Pietra Ligure. Un arresto per resistenza a pubblico ufficiale e sei denunce a piede libero per rissa. E’ il bilancio del movimentato episodio avvenuto nella serata di sabato scorso a Pietra Ligure dove una lite tra due gruppi di persone è degenerata fino ad un’aggressione a colpi di pale e bastoni.

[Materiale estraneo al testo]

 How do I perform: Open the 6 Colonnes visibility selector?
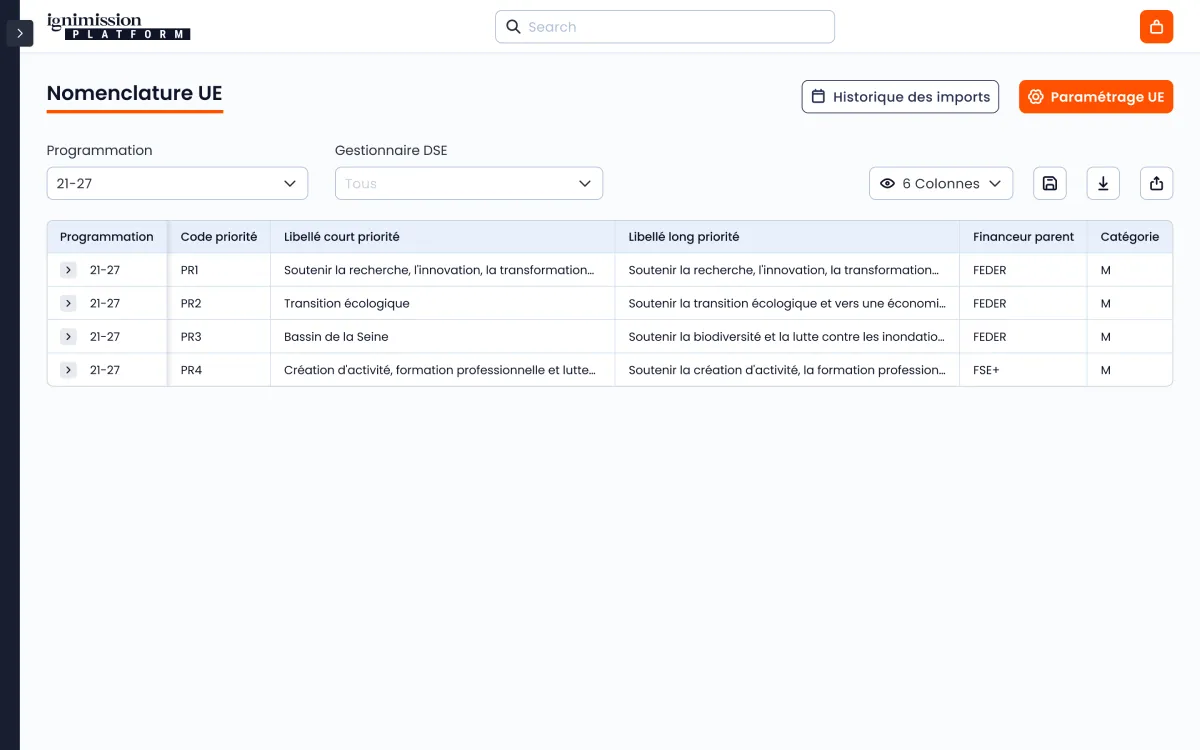tap(940, 183)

All’origine del caos, che è poi proseguito anche al pronto soccorso dell’ospedale Santa Corona, c’è stata la discussione per un parcheggio: un albanese, insieme ad alcuni amici, ha infatti lasciato l’auto in sosta all’interno del distributore Esso di viale Riviera a Pietra. Quando, dopo averla lasciata lì tutto il pomeriggio, è tornato a prenderla, il benzinaio gli ha fatto notare che la vettura non poteva essere parcheggiata in quel posto. Una rimostranza che non è stata gradita dal proprietario della macchina che ha replicato dando origine ad un acceso diverbio.
A quel punto la situazione è degenerata: sono intervenuti gli amici dell’automobilista e del proprietario del distributore ed è scoppiato la violenta rissa. Sono subito intervenuti i carabinieri e, alla vista delle divise, si è scatenato il fuggi fuggi e molti dei partecipanti alla zuffa si sono allontanati.

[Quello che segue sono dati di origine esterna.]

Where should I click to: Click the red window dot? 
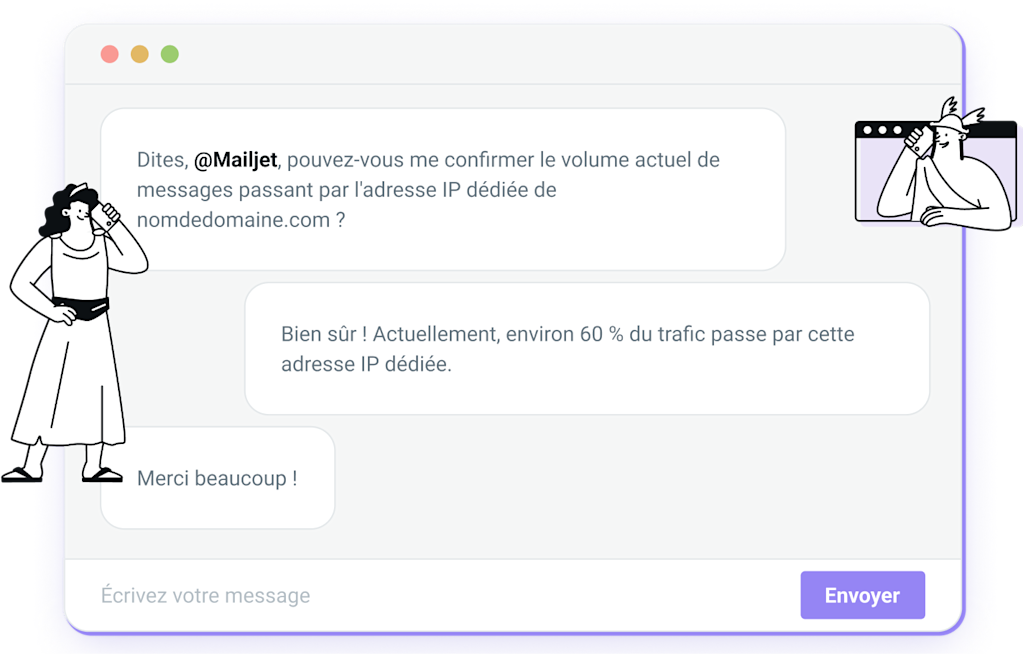click(110, 54)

Proprio per cercare le persone coinvolte nella rissa, i militari si sono presentati al pronto soccorso dell’ospedale e lì hanno trovato G.H., albanese di 46 anni, residente a Borghetto Santo Spirito. L’uomo, uno dei partecipanti alla violenta lite, voleva farsi medicare alcune contusioni, ma quando i carabinieri hanno provato ad identificarlo ha reagito aggredendoli. Al pronto soccorso sono arrivate quindi altre due pattuglie e, nonostante anche i parenti dell’albanese si fossero messi in mezzo, alla fine gli uomini dell’Arma lo hanno identificato e arrestato per resistenza. Sono invece stati denunciati a piede libero per aver cercato di impedire ai militari l’arresto, i parenti di G.H., un uomo del ’74 ed una ragazza del ’99.
Alla fine, dopo una serie di accertamenti investigativi, i carabinieri hanno denunciato complessivamente per rissa sei persone, tre albanesi e tre italiani, di cui due donne.